NBC opinion piece that states my POV better than I could:
https://www.nbcnews.com/think/opinion/colin-kaepernick-s-nfl-workout-was-debacle-because-teams-care-ncna1085176
Colin Kaepernick's NFL workout was a debacle because teams care about profits, not winning games
Donning a ####a Kinte T-shirt, the former quarterback held his own quasi-audition because he didn't trust the league to do right by him. Why would he?
Colin Kaepernick wants a job. Colin Kaepernick deserves a job. The first point should not be in question, and the second should not be up for debate. And yet, three years after the controversy over his career in the NFL started, we’re still arguing about him.
The latest volleys started after Kaepernick made himself available for a workout — a kind of preliminary audition, but something less than a full-fledged tryout that would result in an offer — over the weekend to which more than 24 of the NFL’s 32 teams said they would send representatives. (Who those representatives were, we don’t know ... but they were certainly not key members of any team’s football operations staff, since Saturday is the day before these teams have actual games.)
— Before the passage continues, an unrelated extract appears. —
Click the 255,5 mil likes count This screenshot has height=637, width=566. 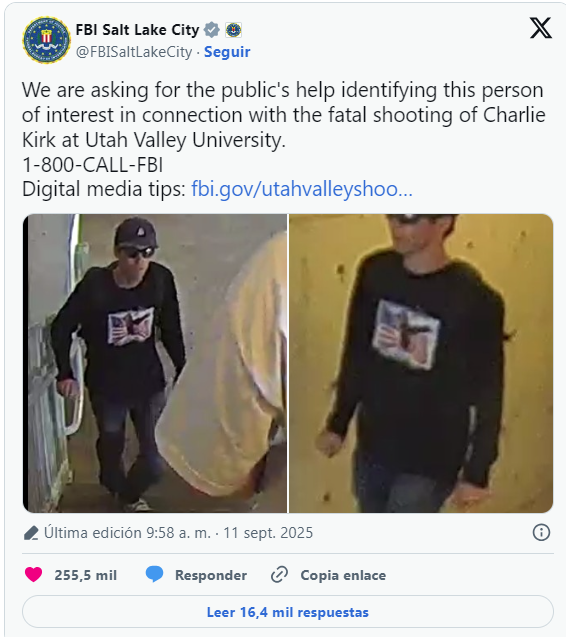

According to ESPN reporter Howard Bryant, contrary to normal circumstances, the NFL dictated to Kaepernick that there could be no press and no videotaping outside of the NFL's own production crew. With hardly any advance notice, Kaepernick — who has been unemployed since the 2016-17 season despite having led the San Francisco 49ers to the Super Bowl — was asked to appear for a highly unorthodox workout over which he would have no control while also signing a legally onerous waiver ahead of time.
And so he bailed on their plan and held his own workout in a ####a Kinte T-shirt. Because why should Colin Kaepernick trust the NFL at this point?
This is the fundamental question for any employee, whether it’s in football or at a marketing firm or a grocery store: Does my employer have my best interests in mind? Most of the time, they don’t. The first interest the employer serves is profit. If you are so inclined as to argue otherwise, then you fail to understand the basis of capitalism. Media companies lay off journalists to trim their bottom lines and raise their profit margins — or worse, as in the case of Deadspin, the parent company’s actions become so draconian that they passive-aggressively force their employees to leave en masse.
[...]
So I ask again: Why should Colin Kaepernick trust the NFL? Why should you, as a paying customer?
Or ask yourself a different question. What would you rather have: a consistently fun, quality football team to root for with a chance to win thanks to a rejuvenated Kaepernick; or a terrible team that remains seemingly aligned with your politics? I’m certain there are actual Bengals fans who would rather go 0-16 every year than sign Kap; I'm just not sure they care about football or the Bengals.
The arguments about Kaepernick's career are not about the actual game of football. They never have been, and never will be. If they were, then the NFL wouldn’t have scheduled the workout for a Saturday. They would have allowed press to attend. They would have given Kaepernick more time to prepare. They would have allowed his team to tape it. Instead, they clearly wanted to make a mockery of this man, and then allow bloviators like ESPN’s Stephen A. Smith to give them cover by making bad faith arguments on their behalf so that they could have legal and public cover to be rid of him once and for all.
Football doesn’t matter to the 32 owners of the NFL. So, why should it matter to you?